In [1]:
from pprint import pprint
from Parser import Parser
import util
from tfidf import *
import glob, os
import math
import numpy as np
from numpy.linalg import norm
from tqdm import tqdm
from __future__ import division, unicode_literals
from textblob import TextBlob as tb

class VectorSpace:
    """ A algebraic model for representing text documents as vectors of identifiers. 
    A document is represented as a vector. Each dimension of the vector corresponds to a 
    separate term. If a term occurs in the document, then the value in the vector is non-zero.
    """

    #Collection of document term vectors
    documentVectors = []

    #Mapping of vector index to keyword
    vectorKeywordIndex=[]

    #Tidies terms
    parser=None
    
    def __init__(self, documents=[], vectorMode = 'tf'):
        self.documentVectors=[]
        self.parser = Parser()
        self.BlobList = self.getBlobList(documents)
        self.vectorMode = vectorMode
        if(len(documents)>0):
            self.build(documents)
    
    def getBlobList(self, documents): 
        bloblist = []
        for doc in documents:
            wordList = self.parser.tokenise(doc)
            wordList = self.parser.removeStopWords(wordList)
            bloblist.append(tb(" ".join(wordList)))
        return bloblist
            
    def build(self,documents):
        """ Create the vector space for the passed document strings """
        self.vectorKeywordIndex = self.getVectorKeywordIndex(documents)
        self.documentVectors = [self.makeVector(document, self.vectorMode) for document in tqdm(documents)]

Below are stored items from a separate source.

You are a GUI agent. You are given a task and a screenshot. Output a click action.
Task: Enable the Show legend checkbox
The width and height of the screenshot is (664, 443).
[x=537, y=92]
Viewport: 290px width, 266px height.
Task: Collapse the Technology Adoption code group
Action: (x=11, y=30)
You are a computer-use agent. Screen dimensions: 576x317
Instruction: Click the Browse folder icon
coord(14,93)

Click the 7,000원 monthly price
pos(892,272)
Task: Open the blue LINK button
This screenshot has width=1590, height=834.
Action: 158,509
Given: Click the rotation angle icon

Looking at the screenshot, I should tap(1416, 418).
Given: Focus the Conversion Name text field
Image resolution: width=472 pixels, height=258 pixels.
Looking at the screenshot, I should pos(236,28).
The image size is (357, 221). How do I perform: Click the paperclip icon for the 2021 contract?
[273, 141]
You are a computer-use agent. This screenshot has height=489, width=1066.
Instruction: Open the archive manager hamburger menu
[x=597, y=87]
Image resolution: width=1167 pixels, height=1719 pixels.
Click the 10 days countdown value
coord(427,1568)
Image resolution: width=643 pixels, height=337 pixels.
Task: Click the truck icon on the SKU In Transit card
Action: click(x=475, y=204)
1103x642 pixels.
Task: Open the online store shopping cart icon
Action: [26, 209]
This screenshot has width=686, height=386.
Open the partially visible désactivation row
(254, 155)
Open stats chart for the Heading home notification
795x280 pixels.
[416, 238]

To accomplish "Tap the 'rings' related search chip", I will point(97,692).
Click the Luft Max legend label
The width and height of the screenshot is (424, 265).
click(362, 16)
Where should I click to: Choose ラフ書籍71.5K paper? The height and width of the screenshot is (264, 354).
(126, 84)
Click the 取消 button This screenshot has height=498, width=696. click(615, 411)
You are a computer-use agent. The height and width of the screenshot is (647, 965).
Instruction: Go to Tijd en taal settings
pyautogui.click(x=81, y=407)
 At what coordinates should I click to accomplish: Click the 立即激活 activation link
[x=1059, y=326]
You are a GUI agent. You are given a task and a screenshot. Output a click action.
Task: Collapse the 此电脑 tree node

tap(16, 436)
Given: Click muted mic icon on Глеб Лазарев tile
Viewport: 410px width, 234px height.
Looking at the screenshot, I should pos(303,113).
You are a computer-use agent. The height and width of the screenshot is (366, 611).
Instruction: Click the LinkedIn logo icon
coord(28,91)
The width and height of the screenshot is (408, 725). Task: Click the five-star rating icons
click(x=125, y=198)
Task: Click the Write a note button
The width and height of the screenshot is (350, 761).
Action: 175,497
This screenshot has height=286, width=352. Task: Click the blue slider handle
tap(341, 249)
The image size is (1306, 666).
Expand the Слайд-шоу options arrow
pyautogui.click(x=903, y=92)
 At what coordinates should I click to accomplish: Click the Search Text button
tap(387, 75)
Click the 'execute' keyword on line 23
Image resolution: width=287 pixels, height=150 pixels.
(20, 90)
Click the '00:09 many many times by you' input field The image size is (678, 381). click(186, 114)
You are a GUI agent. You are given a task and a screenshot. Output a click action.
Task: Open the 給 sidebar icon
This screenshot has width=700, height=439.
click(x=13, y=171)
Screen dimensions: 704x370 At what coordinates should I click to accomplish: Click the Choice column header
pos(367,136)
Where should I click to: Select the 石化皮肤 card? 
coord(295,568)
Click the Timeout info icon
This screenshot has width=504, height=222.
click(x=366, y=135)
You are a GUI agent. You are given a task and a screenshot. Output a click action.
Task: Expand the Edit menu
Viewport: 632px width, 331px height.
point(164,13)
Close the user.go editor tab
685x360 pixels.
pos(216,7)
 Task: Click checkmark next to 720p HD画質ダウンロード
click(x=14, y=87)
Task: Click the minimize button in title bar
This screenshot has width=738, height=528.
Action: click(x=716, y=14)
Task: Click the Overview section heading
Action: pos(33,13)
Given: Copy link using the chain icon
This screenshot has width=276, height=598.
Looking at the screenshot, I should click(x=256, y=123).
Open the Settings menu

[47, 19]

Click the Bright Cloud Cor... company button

        #print(self.vectorKeywordIndex)
        #print(self.documentVectors)


    def getVectorKeywordIndex(self, documentList):
        """ create the keyword associated to the position of the elements within the document vectors """

        #Mapped documents into a single word string	
        vocabularyString = " ".join(documentList)

        vocabularyList = self.parser.tokenise(vocabularyString)
        #Remove common words which have no search value
        vocabularyList = self.parser.removeStopWords(vocabularyList)
        uniqueVocabularyList = util.removeDuplicates(vocabularyList)
        
        vectorIndex={}
        offset=0
        #Associate a position with the keywords which maps to the dimension on the vector used to represent this word
        for word in uniqueVocabularyList:
            vectorIndex[word]=offset
            offset+=1
        return vectorIndex  #(keyword:position)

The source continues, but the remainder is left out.